[Excerpt provided — start]
01/16/2026
Endometriosis and sleep disturbances 💛🌙😴
GENTLE REMINDER: I’m a husband learning behind my wife, who lives with stage IV endo and fibro. This is not medical advice but my own research and a wish to understand. Please share your real-life experiences so I can write more accurately for the next woman. Your lived truth matters more than anything. Tell me what I get right or wrong so I can keep learning and spread better awareness. THANK YOU.
When we talk about endometriosis, most people picture pain during periods or s*x, but very few realise how brutally it can steal sleep. Yet poor sleep is one of the things I hear about most from women with endo. It isn’t “just insomnia".
There are real biological reasons why her nights are broken, restless, and unrefreshing.
First, there’s the obvious is pain.
Deep pelvic pain, bowel pain, bladder pain, back pain, shoulder or rib pain from diaphragm lesions, all of this makes it difficult to fall asleep and almost impossible to stay asleep.
When pain spikes during the night, the body releases stress hormones like adrenaline and cortisol, which wake her up and keep her alert even when she’s exhausted.
Then there’s inflammation.
Endometriosis lesions release inflammatory chemicals such as prostaglandins and cytokines. These don’t just cause local pain but also affect the brain.
Inflammation can disrupt normal sleep architecture – the pattern of light sleep, deep sleep, and REM. That means even if she manages to sleep for hours, she may wake feeling like she hasn’t slept at all because her body never reached the deep, restorative stages.
Hormones play another huge role.
Endo is estrogen-dependent, and many women with it have progesterone resistance.
Around the time of the period, hormone levels shift sharply. Estrogen can increase sensitivity to pain and influence temperature regulation, while low progesterone can worsen anxiety and mood.
These ups and downs can cause night sweats, restlessness, vivid dreams, and early-morning waking.
There’s also the nervous system.
Years of ongoing pain push the body into a chronic “fight or flight” state. The brain and spinal cord become sensitised – a process called central sensitisation.
In this state, the nervous system has trouble “switching off” at night. Even small sensations, like a full bladder, mild cramp, or tiny noise, can jolt her awake because her body is constantly on the lookout for threat. My poor wife goes through it every night.
[Excerpt provided — finish]
[Data shown — start]
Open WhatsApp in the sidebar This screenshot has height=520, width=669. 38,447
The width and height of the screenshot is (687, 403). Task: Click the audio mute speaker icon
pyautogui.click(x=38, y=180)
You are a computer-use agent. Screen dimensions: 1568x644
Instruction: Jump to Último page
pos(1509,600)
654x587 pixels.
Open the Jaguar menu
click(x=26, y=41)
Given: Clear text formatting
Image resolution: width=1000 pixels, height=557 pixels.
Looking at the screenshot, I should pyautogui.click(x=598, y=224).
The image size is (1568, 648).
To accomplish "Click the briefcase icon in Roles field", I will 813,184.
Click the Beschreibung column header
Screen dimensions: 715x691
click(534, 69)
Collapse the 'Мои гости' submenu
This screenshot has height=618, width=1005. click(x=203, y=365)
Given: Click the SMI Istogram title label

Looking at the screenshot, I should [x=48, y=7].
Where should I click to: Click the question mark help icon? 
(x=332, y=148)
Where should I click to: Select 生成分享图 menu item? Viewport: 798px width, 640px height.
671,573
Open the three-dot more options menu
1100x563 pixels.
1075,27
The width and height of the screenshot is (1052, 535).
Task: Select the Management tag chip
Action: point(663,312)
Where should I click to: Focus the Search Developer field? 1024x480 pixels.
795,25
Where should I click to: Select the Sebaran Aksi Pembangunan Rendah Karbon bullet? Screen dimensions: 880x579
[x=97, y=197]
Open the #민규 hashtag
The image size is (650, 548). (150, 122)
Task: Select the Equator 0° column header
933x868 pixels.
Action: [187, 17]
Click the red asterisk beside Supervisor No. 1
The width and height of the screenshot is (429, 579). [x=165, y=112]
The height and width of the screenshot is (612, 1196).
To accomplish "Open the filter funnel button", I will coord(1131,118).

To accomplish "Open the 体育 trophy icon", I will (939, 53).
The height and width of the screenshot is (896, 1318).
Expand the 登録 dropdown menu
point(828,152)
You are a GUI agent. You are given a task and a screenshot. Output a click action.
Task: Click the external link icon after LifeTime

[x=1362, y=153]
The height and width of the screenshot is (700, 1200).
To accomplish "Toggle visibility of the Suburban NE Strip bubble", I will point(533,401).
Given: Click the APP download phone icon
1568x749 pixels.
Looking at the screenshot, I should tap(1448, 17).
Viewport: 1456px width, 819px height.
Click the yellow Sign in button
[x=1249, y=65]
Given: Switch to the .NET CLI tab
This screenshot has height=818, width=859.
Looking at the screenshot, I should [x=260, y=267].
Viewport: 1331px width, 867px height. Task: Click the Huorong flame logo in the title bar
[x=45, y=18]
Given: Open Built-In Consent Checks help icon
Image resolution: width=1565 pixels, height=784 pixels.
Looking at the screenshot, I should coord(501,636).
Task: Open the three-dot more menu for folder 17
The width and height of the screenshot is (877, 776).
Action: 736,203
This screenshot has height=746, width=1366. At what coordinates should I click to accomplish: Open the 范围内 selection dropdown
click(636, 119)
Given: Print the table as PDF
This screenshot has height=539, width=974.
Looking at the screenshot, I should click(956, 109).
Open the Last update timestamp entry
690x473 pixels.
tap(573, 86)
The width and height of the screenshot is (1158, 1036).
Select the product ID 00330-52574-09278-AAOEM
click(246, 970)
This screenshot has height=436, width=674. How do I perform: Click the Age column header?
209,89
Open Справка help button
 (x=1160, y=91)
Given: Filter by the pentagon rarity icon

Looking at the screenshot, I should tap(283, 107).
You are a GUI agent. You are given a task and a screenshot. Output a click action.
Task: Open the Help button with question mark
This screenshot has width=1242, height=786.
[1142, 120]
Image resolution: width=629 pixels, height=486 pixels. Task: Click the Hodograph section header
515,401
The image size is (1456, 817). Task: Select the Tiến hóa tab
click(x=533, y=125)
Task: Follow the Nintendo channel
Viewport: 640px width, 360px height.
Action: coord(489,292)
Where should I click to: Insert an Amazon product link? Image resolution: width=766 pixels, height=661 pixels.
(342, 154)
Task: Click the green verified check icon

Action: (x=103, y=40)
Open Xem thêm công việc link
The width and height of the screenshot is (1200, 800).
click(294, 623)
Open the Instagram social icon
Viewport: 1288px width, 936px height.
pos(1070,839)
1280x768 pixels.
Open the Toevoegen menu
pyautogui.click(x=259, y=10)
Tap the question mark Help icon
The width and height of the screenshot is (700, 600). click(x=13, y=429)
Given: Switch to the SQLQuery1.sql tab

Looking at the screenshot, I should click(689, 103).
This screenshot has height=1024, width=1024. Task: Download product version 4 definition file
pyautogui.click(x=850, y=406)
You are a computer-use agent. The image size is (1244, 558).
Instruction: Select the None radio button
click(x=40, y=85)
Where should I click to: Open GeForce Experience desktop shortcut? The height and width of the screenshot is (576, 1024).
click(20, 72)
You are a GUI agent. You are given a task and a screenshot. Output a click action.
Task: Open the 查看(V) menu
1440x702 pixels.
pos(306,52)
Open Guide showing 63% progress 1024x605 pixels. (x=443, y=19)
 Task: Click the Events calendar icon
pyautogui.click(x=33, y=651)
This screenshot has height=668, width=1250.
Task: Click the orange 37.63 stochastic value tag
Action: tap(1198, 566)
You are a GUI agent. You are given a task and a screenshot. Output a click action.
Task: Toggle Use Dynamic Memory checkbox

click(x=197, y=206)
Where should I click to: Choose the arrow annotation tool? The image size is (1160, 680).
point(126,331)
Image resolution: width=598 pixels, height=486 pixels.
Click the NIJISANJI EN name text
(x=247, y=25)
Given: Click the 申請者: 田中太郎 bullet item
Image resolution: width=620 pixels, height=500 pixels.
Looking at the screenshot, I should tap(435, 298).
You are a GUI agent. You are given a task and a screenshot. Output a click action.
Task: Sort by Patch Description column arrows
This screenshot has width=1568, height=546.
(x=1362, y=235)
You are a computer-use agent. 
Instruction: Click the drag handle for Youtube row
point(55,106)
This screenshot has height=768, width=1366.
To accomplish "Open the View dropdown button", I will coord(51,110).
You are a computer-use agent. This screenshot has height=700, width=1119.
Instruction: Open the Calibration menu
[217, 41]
[Data shown — finish]
» **Questions**:
• A. List each kind of pain named in the endometriosis and sleep post's sentence that begins "Deep pelvic pain".
• B. Transcribe the stretch of the endometriosis and sleep post from "Around the time" through "and early-morning waking.".

» **Responses to the exercise**:
• A.
- Deep pelvic pain
- Bowel pain
- Bladder pain
- Back pain
- Shoulder or rib pain from diaphragm lesions

• B.
Around the time of the period, hormone levels shift sharply. Estrogen can increase sensitivity to pain and influence temperature regulation, while low progesterone can worsen anxiety and mood.
These ups and downs can cause night sweats, restlessness, vivid dreams, and early-morning waking.